For my university stuff, I use Ubuntu. It is stable and just works. Maybe to old software for you 🤔
@Nervengift Not a Dev, me, but I'd say Debian for Work and one of the Ubuntu flavours for home?
@Cedara Debian unstable? Stable is imho too stable for a dev environment...
@Nervengift Err, you said stable, so I consider Debian stable and recent. Am I mistaken?
@Cedara stable versions of debian are fine for servers but the included software versions are often a bit old for a development environment
@Nervengift Aha! Good to know. Thanks.
@Nervengift some _buntu
@Nervengift Manjaro Linux is basically an Arch with graphical installer and repo mirrors that holdback package updates that produced problems in the traditional Arch repos to get a bit more stability.
@dirk yea, only thing that keeps me from trying fedora is that I'd have to learn rpm-based systems
@Nervengift @sandzwerg @dirk Ubuntu had a phase where they tried to do their own thing and be different than everyone else - which is not bad per se, but did annoy me at the time. (i.e. upstart instead of systemd, mir instead of wayland, unity instead of gnome/kde) I'm not sure, but I think all of those examples are not true anymore, though.
I loved Gentoo back in the day, but It did require quite a bit of attention. This can be fun, but sadly it takes too much of my time away from all the other things I want to do. I guess Arch would be similar in that regard.

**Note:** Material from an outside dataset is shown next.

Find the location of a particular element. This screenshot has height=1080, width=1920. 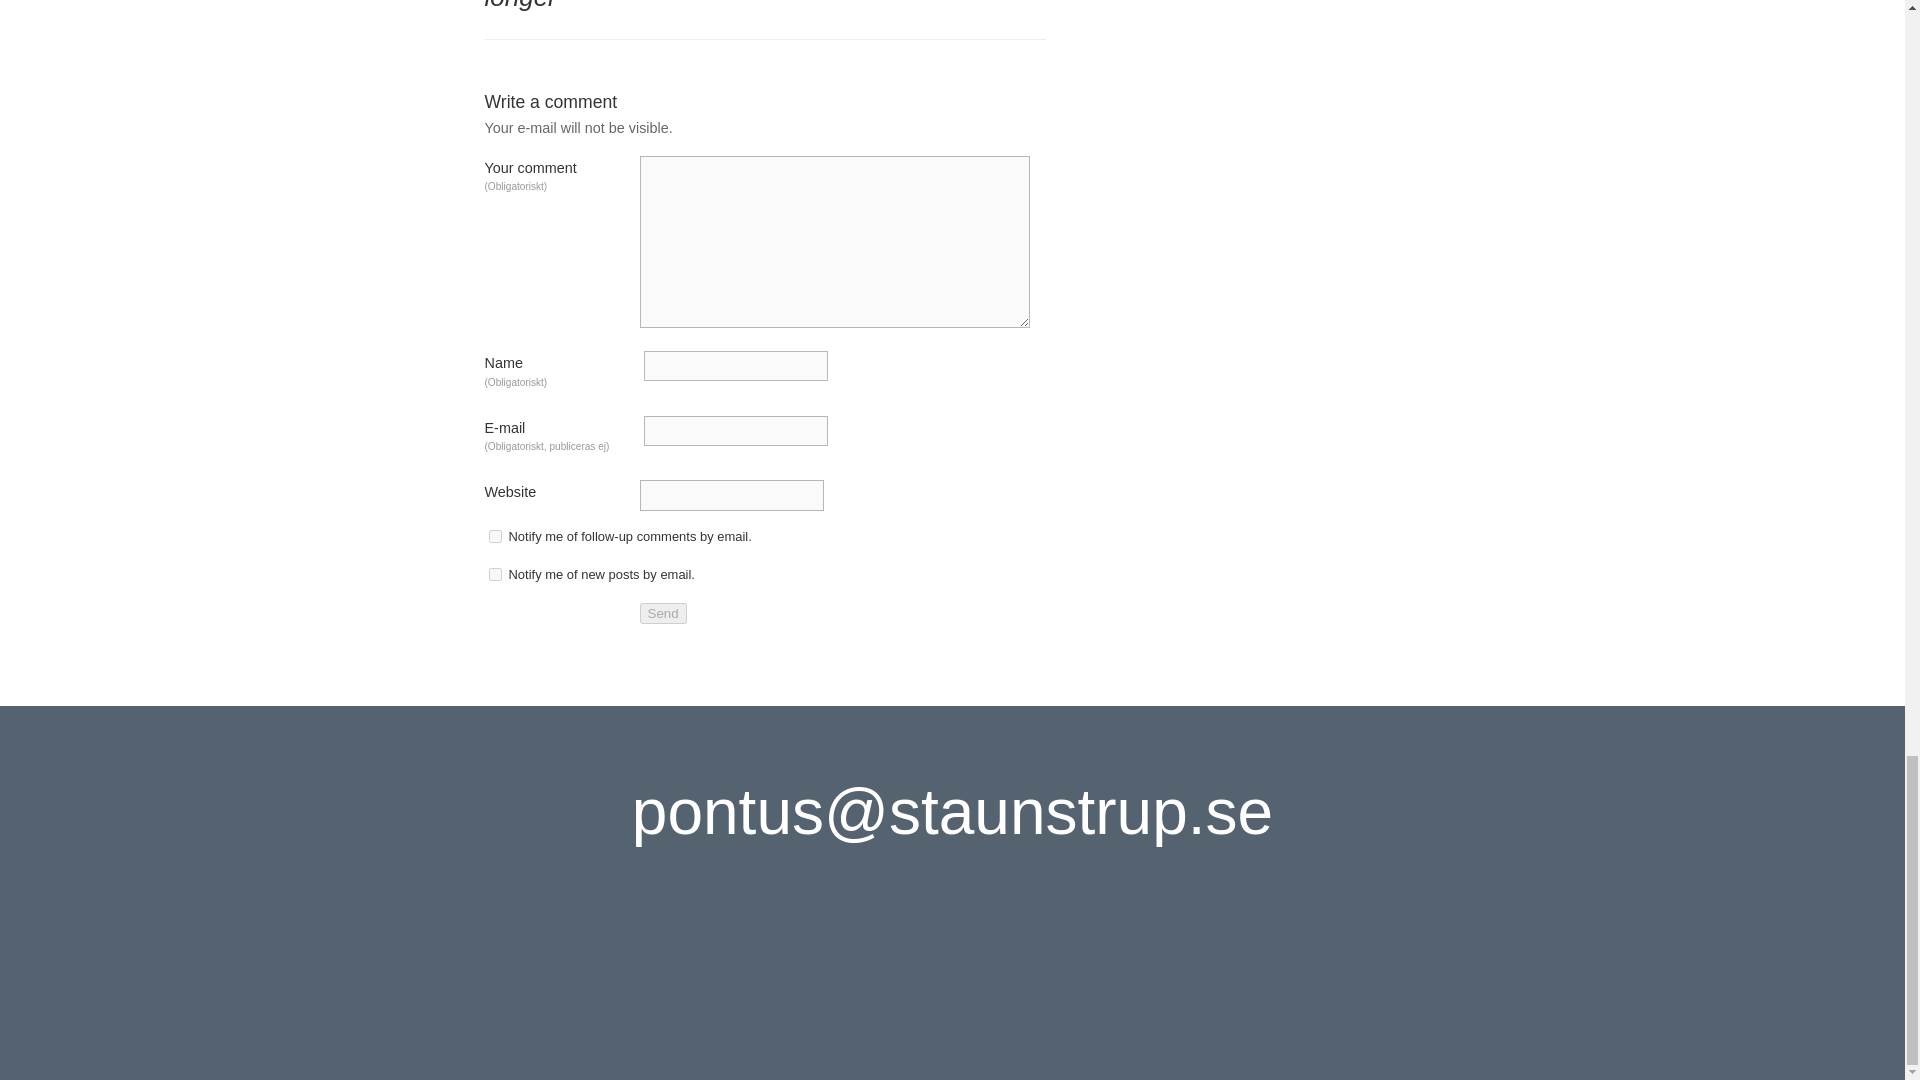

Dito. I also really disliked that they had to do everything different just for the sake of being different not for any technical reasons. As for fedora I like that it's always really up to date, also regarding the kernel. It also stopped me from using a lot of Ubuntu repos that would give me a recent version of this or that application in a more current version - 1/2
@jr my fear would be that random software version updates will break my dev environment. With non-rolling-release distros I can calculate the risk of upgrading better
You're probably best of with a Ubuntu LTS as base system. Most dev software will run there and the additional server services you can easily provide with virtual machines atop (using e.g. KVM). Wish you all the best! :-)
I'm running debian testing since last cccamp and I'm quite satisfied with it... the major issues I had where normally related to myself(fucked up config). "Stable enough" and recent enough imho.
@Nervengift i'm very happy with Ubuntu (LTS, in my case, but you might want to use non-LTS releases as well if you need that). I've been using Ubuntu Mate for everything it runs on for the past year now and didn't really miss anything so far.
@Nervengift (I should clarify that I use LTS for my work computers only. My private ones are on 18.10 and 19.04 and will soon both be on 19.04 :D)
@Nervengift ubuntu tls
@Nervengift I use debian testing at work and it is faily low maintenance with my environment (boring stuff like xfce. not doing software development but system administration, fiddling with docker, config mangement stuff etc)
I think ubuntu would work pretty similar for this usecase.
@Nervengift i use ubuntu-LTS.
Software gets a bit outdated, but i don't care, as long as it is stable.
Things with which i develop always get the most recent stuff via ppa.
Most things (libraries, dependencies, ...) offer either a ppa or a build for ubuntu-lts.
imo thats the best of both worlds. A stable system, butt 1-2 bleeding-edge-packages i really use in development.
and every 2 years i have to put a day aside to upgrade to latest lts ;) But that is predictable and plannable.
Debian stable on servers then testing as a base system for dev, making music, and everything else works for me, but it's also just what I know.
@Nervengift Ubuntu. Thats the nearest you get to 'it simply runs'
For development I'm currently using either Debian Stretch or Manjaro, at home Archlinux.
Manjaro is nearly bleeding-edge and easier to setup than Archlinux (which is the reason I use it at work and Archlinux at home), Debian Stretch for everything in production.